(Entries taken from a collection)
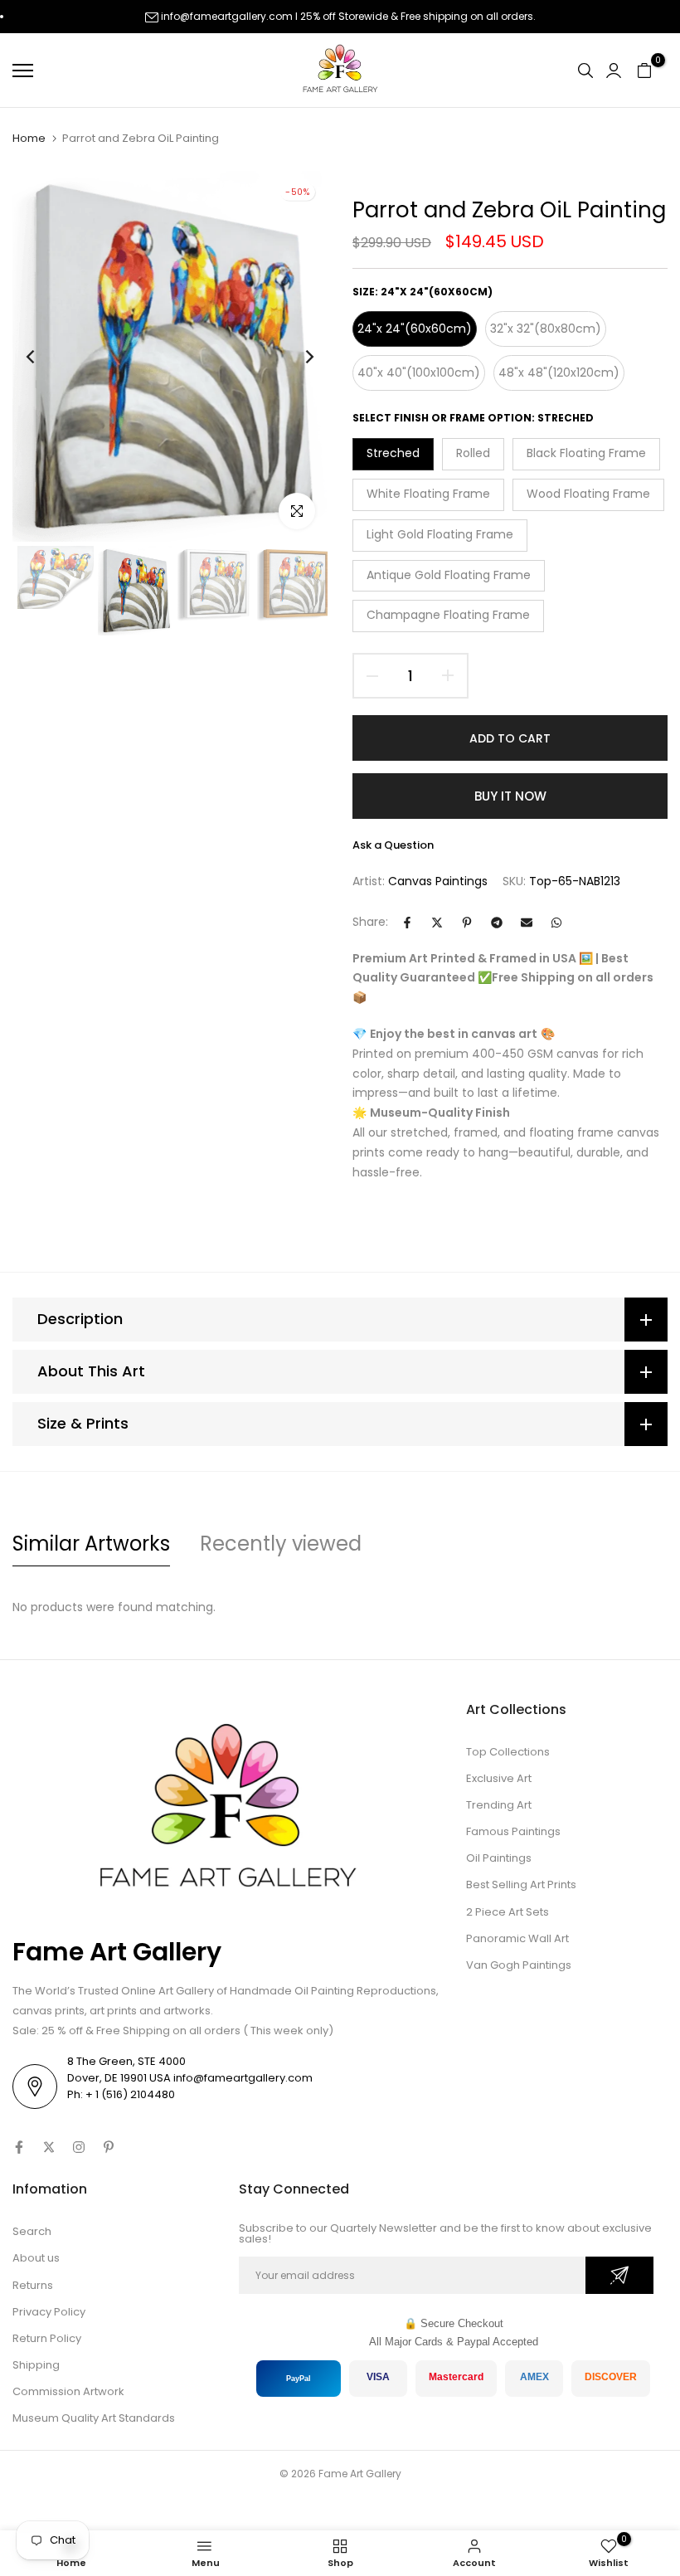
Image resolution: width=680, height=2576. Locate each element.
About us (36, 2258)
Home (29, 138)
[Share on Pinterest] (467, 922)
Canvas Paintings (438, 881)
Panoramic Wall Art (517, 1938)
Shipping (36, 2365)
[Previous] (43, 356)
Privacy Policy (48, 2312)
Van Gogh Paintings (518, 1965)
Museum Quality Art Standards (93, 2418)
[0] (644, 70)
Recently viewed (281, 1543)
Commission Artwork (68, 2391)
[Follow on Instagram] (78, 2147)
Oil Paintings (499, 1858)
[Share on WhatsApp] (556, 922)
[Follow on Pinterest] (108, 2147)
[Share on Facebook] (407, 922)
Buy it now (510, 796)
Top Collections (508, 1752)
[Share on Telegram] (496, 922)
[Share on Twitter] (437, 922)
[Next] (296, 356)
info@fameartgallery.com (227, 16)
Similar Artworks (91, 1543)
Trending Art (499, 1805)
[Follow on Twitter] (49, 2147)
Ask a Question (393, 845)
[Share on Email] (526, 922)
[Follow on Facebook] (19, 2147)
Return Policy (46, 2338)
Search (31, 2231)
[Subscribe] (619, 2275)
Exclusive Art (499, 1778)
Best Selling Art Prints (521, 1884)
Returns (32, 2285)
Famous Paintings (513, 1831)
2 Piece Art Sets (507, 1912)
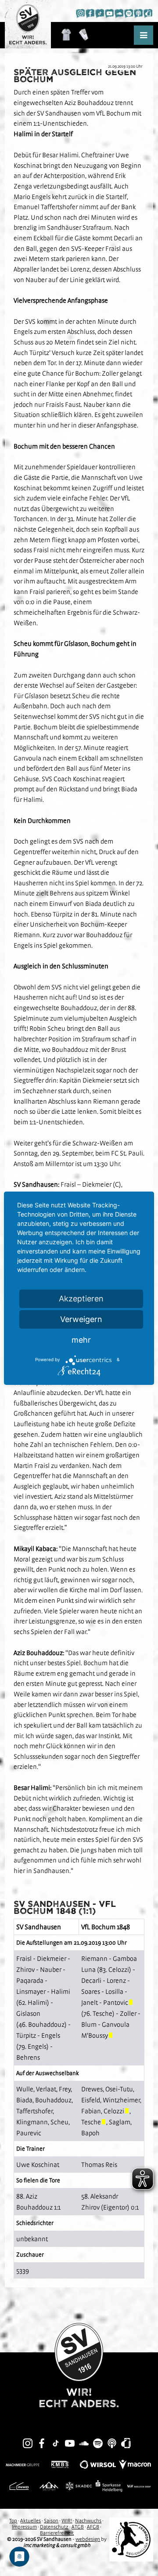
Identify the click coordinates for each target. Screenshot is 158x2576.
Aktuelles (30, 2521)
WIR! (66, 2521)
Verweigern (81, 1319)
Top (13, 2521)
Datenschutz (54, 2527)
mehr (81, 1339)
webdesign (87, 2539)
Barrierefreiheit (57, 2533)
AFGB (93, 2527)
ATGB (78, 2527)
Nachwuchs (88, 2521)
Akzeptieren (81, 1298)
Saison (51, 2521)
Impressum (24, 2527)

Exercise aim =
Look above for the line with "[Follow on Pinterest] (108, 2147)" and the line with "Exclusive Art (499, 1778)"; transcribe both and all lines in between, exactly, and nothing else.

Result for this task =
[Follow on Pinterest] (108, 2147)
[Share on Facebook] (407, 922)
Buy it now (510, 796)
Top Collections (508, 1752)
[Share on Telegram] (496, 922)
[Share on Twitter] (437, 922)
[Next] (296, 356)
info@fameartgallery.com (227, 16)
Similar Artworks (91, 1543)
Trending Art (499, 1805)
[Follow on Twitter] (49, 2147)
Ask a Question (393, 845)
[Share on Email] (526, 922)
[Follow on Facebook] (19, 2147)
Return Policy (46, 2338)
Search (31, 2231)
[Subscribe] (619, 2275)
Exclusive Art (499, 1778)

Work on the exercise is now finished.